"U.K. demand for funding from both businesses and households has been softening somewhat at the beginning of this year, which we believe is the first sign of the gradual slowing of the economy that we expect for 2017," said S&P Global Ratings Senior Economist Boris Glass.
In an accompanying press release, S&P noted that the Bank of England Credit Survey for the fourth quarter of 2016 painted a picture of diminishing corporate financing, despite ultra-easy lending terms.
And for consumers, S&P said robust yearly growth numbers masked some recent weakness.
"Net consumer credit actually slowed recently, notably in December and January, where seasonally adjusted unsecured lending to households was, at £1 billion ($1.22 billion) and £1.4 billion, significantly lower than the £1.6 billion average in the 11 months to November 2016," the report said.

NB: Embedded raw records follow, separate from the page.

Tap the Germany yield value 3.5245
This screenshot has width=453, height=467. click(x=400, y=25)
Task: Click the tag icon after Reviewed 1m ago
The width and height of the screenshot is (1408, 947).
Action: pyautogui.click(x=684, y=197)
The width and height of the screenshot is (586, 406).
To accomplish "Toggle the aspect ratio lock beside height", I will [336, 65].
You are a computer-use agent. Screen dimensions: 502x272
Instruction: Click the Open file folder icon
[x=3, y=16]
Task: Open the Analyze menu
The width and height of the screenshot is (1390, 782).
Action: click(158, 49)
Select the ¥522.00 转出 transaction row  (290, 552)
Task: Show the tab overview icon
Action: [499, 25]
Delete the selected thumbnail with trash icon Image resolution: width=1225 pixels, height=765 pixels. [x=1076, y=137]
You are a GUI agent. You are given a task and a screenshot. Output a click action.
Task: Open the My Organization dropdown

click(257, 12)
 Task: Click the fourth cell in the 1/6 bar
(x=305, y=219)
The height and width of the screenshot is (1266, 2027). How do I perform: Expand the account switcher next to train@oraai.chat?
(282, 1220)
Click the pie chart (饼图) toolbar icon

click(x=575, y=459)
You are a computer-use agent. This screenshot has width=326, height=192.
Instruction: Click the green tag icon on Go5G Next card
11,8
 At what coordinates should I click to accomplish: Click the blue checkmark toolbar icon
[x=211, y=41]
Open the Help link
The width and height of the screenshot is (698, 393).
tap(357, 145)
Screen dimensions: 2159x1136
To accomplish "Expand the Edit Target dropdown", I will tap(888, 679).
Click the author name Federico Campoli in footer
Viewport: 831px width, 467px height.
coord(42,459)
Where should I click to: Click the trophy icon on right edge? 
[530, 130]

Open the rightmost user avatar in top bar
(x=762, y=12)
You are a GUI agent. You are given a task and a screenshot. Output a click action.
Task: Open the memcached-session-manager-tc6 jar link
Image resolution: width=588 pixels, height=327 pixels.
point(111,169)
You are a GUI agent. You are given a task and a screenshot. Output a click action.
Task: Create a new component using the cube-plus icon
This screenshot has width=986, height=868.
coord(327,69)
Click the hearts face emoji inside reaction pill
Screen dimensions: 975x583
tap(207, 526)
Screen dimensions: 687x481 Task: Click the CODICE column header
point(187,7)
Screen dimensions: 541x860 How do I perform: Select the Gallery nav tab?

S&P said it expected the Bank of England to "look through" inflation and "keep rates low for long, despite a material upward revision to growth."
Following the U.K. vote to exit the European Union, S&P downgraded the nation by two notches from "AAA" to "AA".
In this latest review, S&P noted that only a rating committee may determine a rating action and this report doesn't constitute any rating action.
The warning for the U.K. follows hot on the heels of Markit PMI data on Friday 3 March which suggested growth in the UK's service sector eased to a five-month low in February.
On that release, Chris Williamson of IHS Markit said the U.K. economy had "lost momentum" after "impressive growth" toward the end of 2016.